THE EXERCISE: Rewrite the entries below with "screen capture" in place of every "screenshot", keeping everything else the same. Leave the pictures out.

GIVEN ENTRIES:
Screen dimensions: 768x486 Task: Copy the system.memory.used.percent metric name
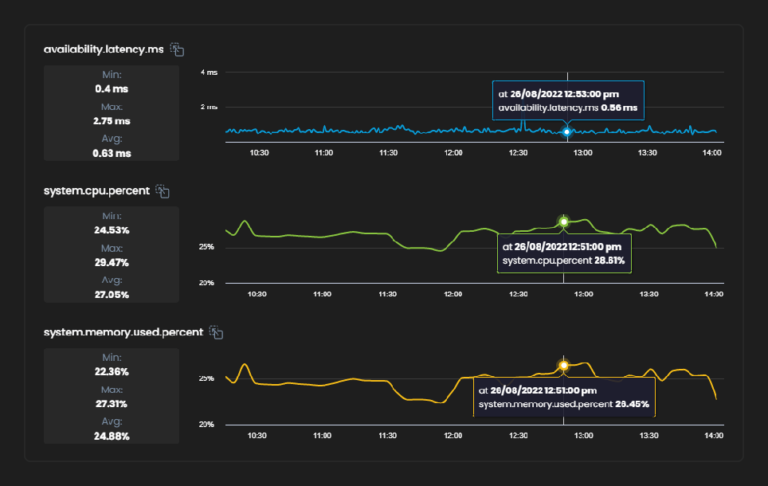tap(215, 332)
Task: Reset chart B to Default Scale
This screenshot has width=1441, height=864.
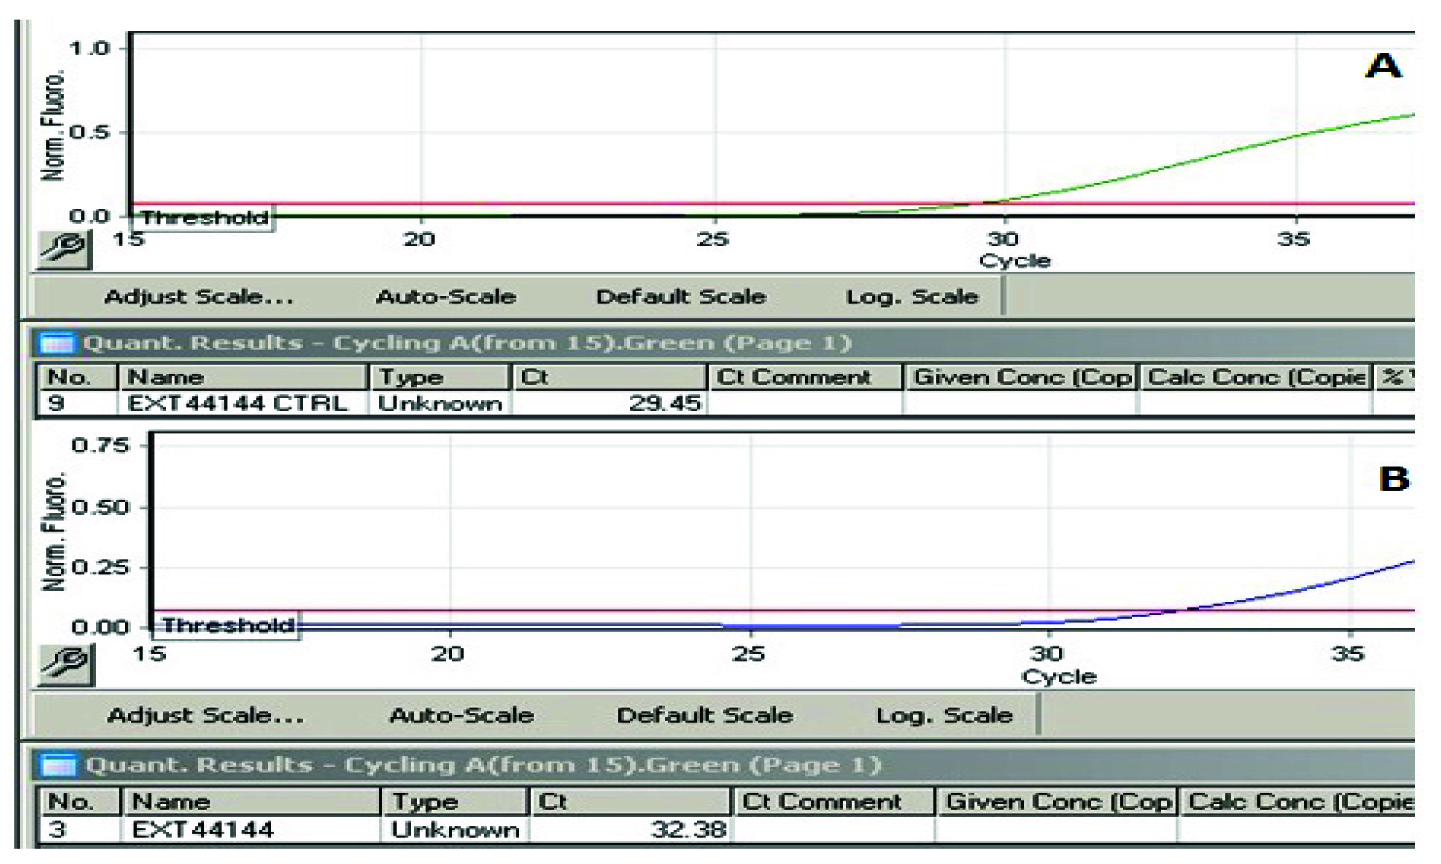Action: pos(704,715)
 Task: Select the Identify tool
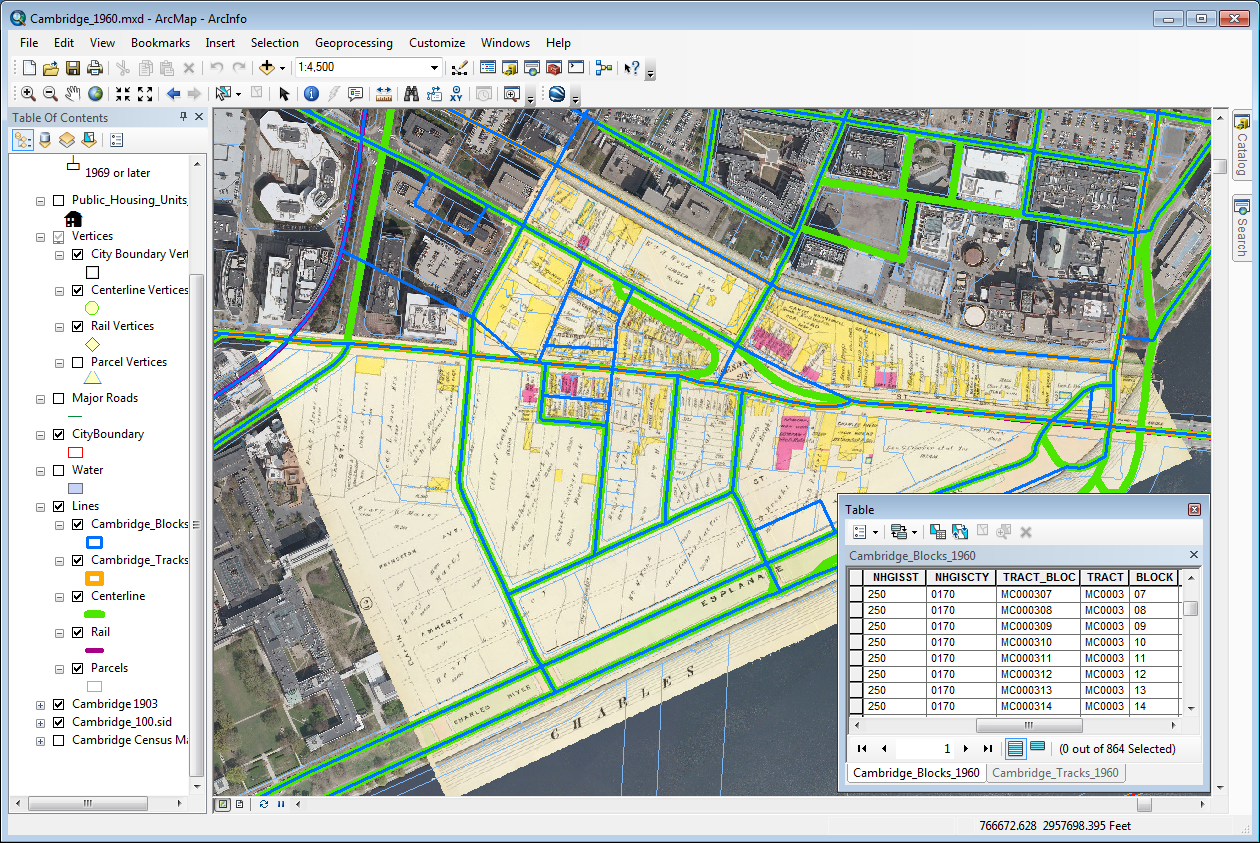coord(311,94)
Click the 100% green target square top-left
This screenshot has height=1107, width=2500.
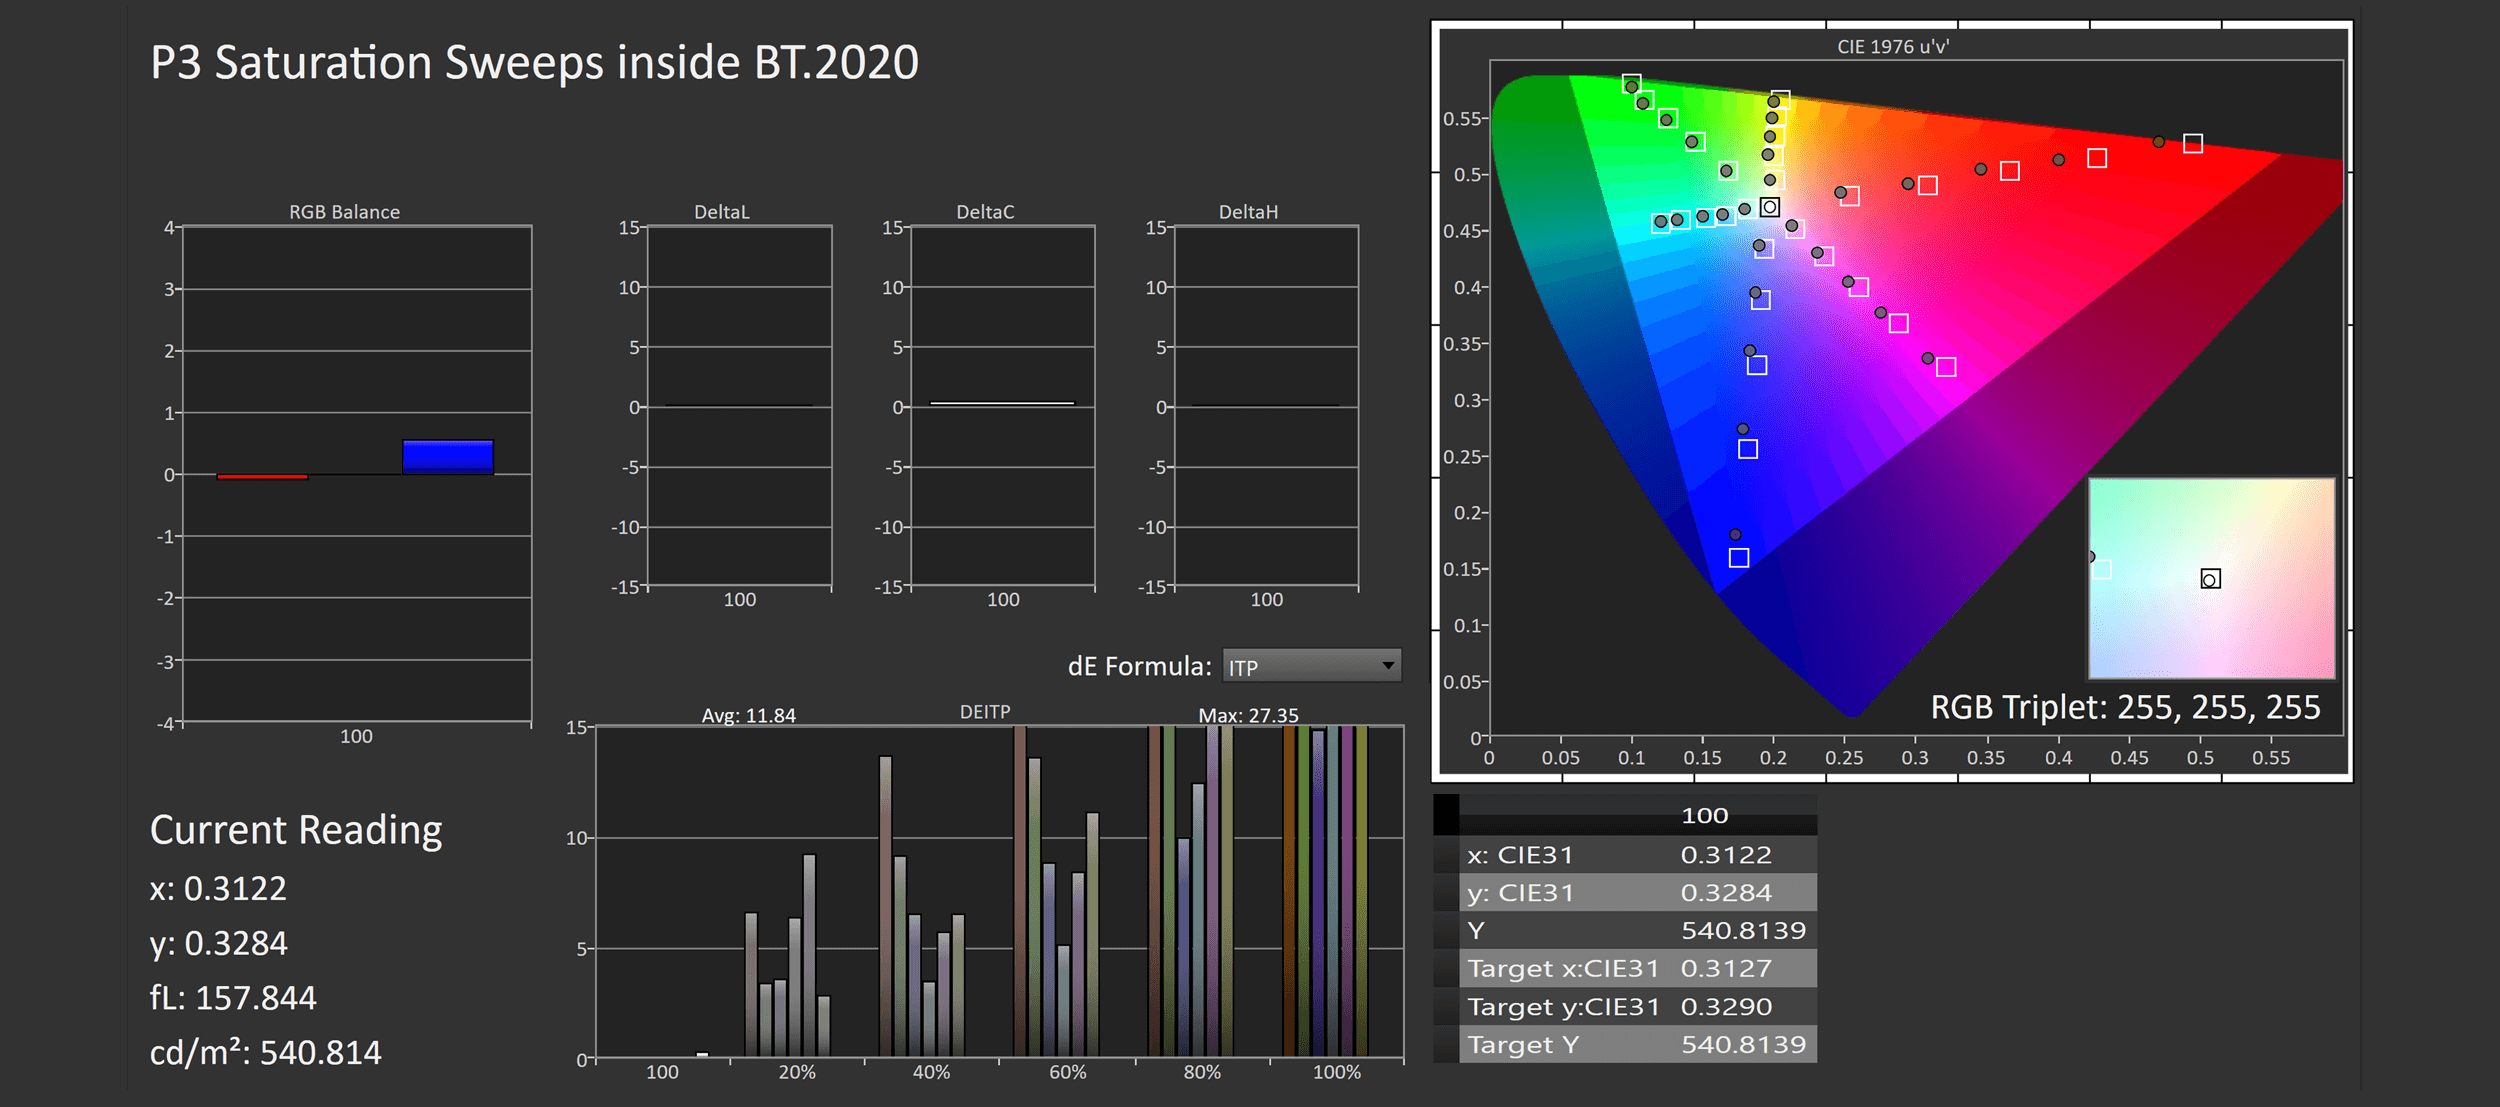pos(1631,83)
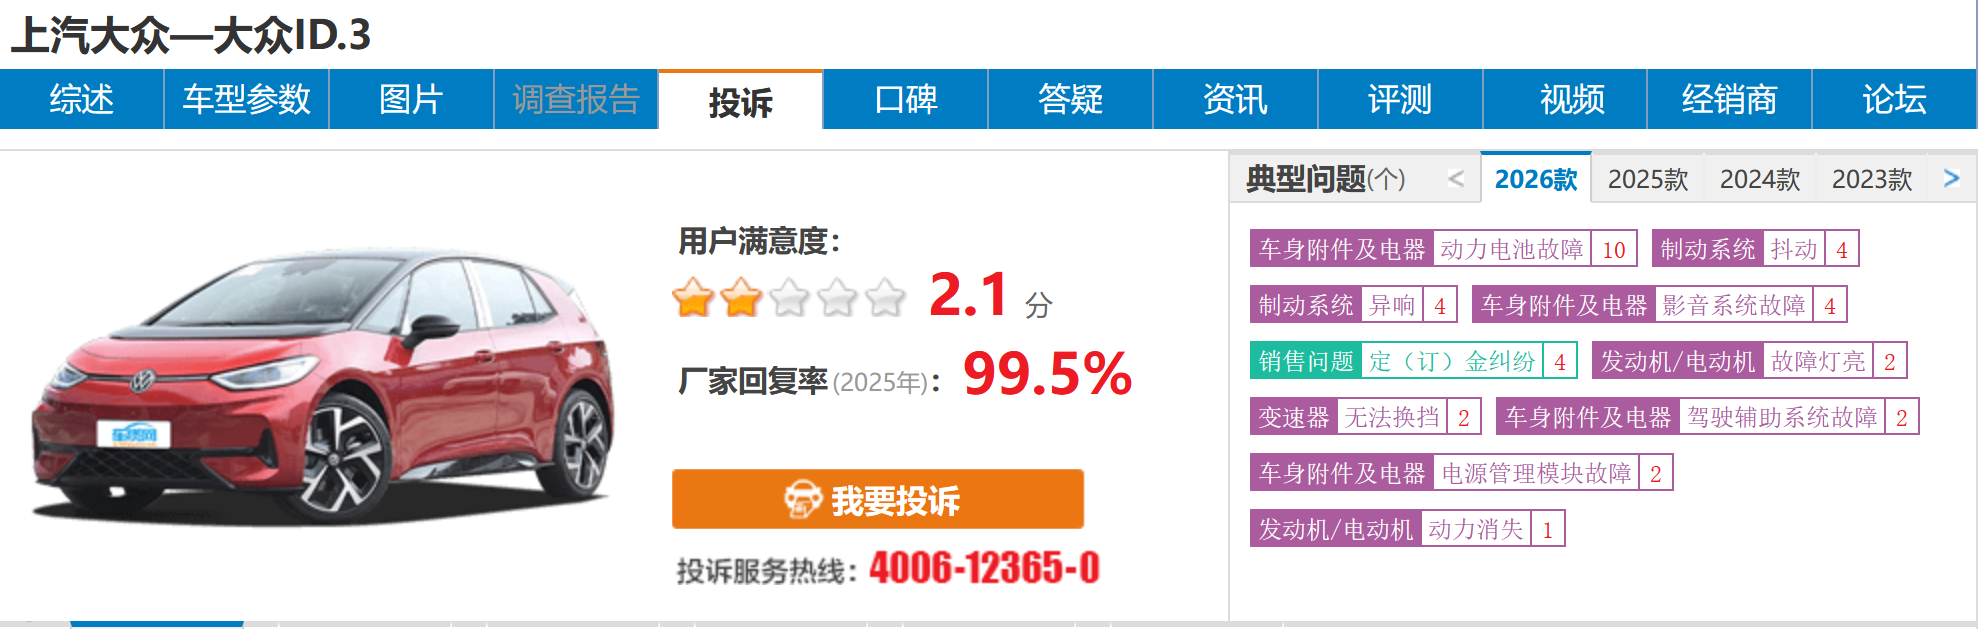Viewport: 1979px width, 629px height.
Task: Click the 无法换挡 transmission issue tag
Action: [1392, 417]
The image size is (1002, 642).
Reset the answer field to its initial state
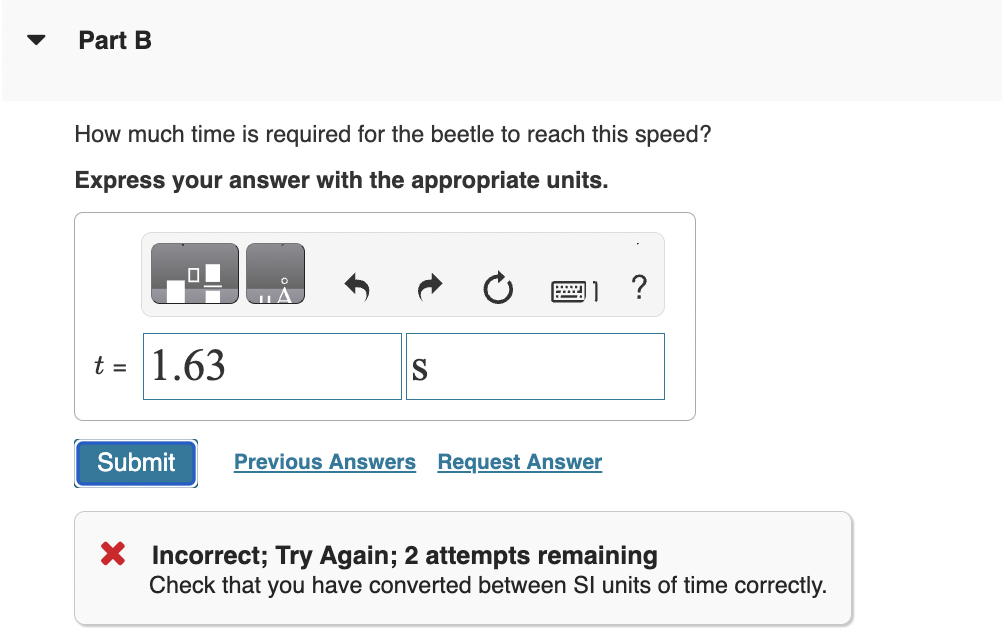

COMPLETED TASK:
Screen dimensions: 768x486 Task: Copy the system.memory.used.percent metric name
tap(215, 332)
Task: Reset chart B to Default Scale
This screen capture has width=1441, height=864.
Action: pos(704,715)
 Task: Select the Identify tool
coord(311,94)
Click the 100% green target square top-left
This screen capture has height=1107, width=2500.
pos(1631,83)
Viewport: 1979px width, 629px height.
Task: Click the 无法换挡 transmission issue tag
Action: [1392, 417]
The image size is (1002, 642).
Reset the answer field to its initial state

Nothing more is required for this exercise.